Senate Majority Leader Chuck Schumer (D-NY) is pressing for a floor vote on voting rights legislation next week but will face a difficult decision if Senate Republicans uniformly oppose the bill as expected.
The Freedom to Vote Act would, among other things, ensure that states have early voting, make Election Day a public holiday and strengthen the availability of mail-in voting. Republican lawmakers consider the bill a form of federal overreach and Schumer is unlikely to get 60 votes for the bill.
Schumer told Democratic colleagues earlier this week that the Senate will vote on changing the filibuster rules or carving out an exception for voting rights legislation by Jan. 17 if Republicans again block the bill.
“We must adapt,” Schumer said in a Dear Colleague letter Jan. 3. “The Senate must evolve, like it has many times before. As former Senator Robert Byrd famously said, Senate Rules ‘must be changed to reflect changed circumstances.’ Put more plainly by Senator Byrd, ‘Congress is not obliged to be bound by the dead hand of the past.’”
Schumer is vigorously pushing the bill as necessary reform to combat voting changes enacted in Republican-led states but at least two Democratic senators – Sens. Joe Manchin (D-WV) and Kyrsten Sinema (D-AZ) – oppose changing the filibuster without bipartisan support.
“For us to go it alone, no matter what side does it, it just ends up coming back at you pretty hard,” Manchin told reporters this week.
Senate Minority Leader Mitch McConnell (R-KY) asserted that state-enacted laws do not make it more difficult to vote and that Democrats are trying to “appoint themselves a nationwide board of elections on steroids.”
Congress is getting some outside pressure as well to pass voting rights legislation. The U.S. Conference of Mayors released a letter this week signed by more than 140 mayors of both parties urging the Senate to pass a voting rights bill.
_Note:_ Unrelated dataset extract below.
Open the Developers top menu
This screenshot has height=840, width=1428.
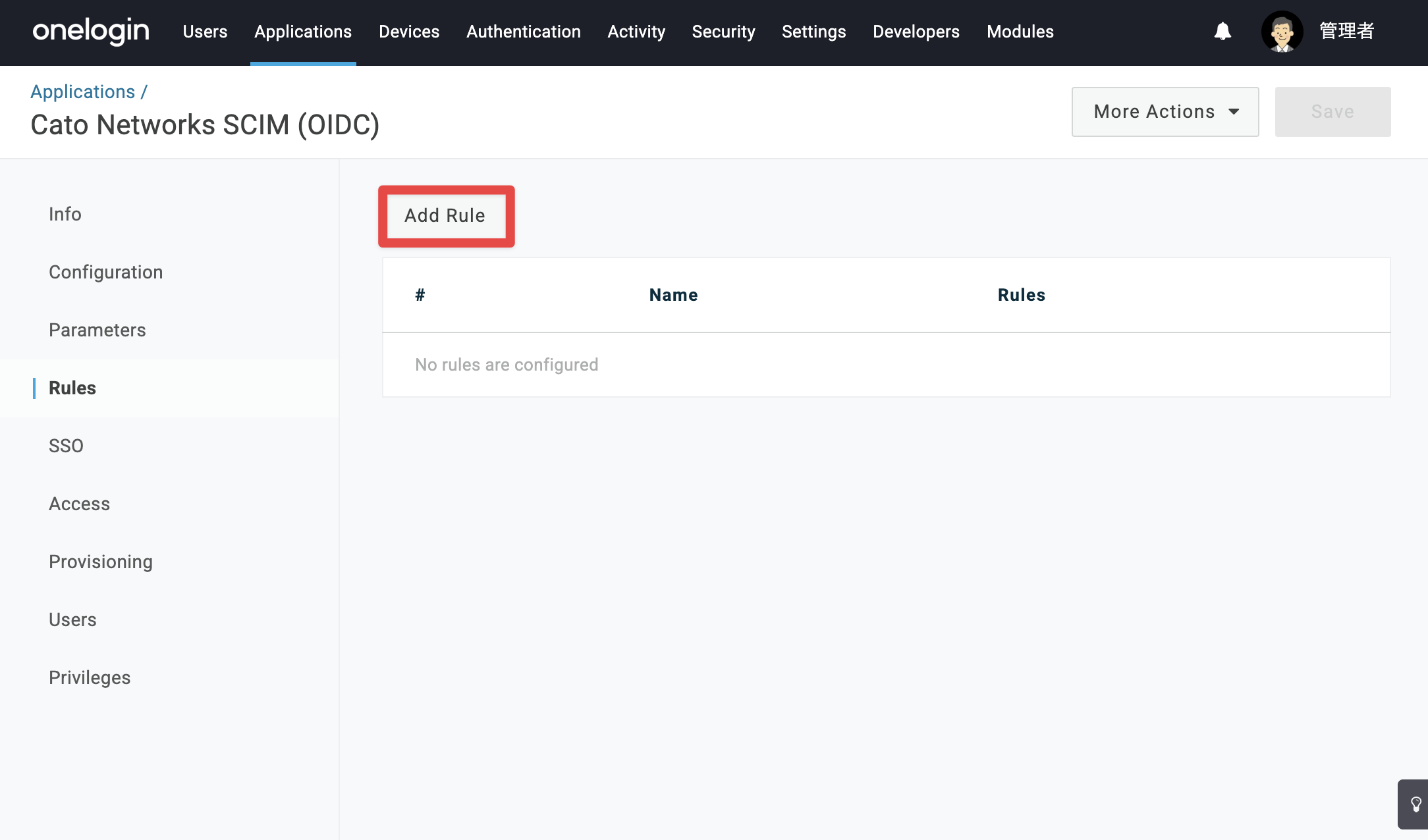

“Just as we needed to extend the debt limit to avoid economic calamity, we need to pass federal democracy and voting legislation to safeguard our democracy,” the letter reads. “And just as you had earlier been prepared to recognize that the U.S. economy is more important than the filibuster, we urge you to make a similar assessment when it comes to our democracy and our right to vote.”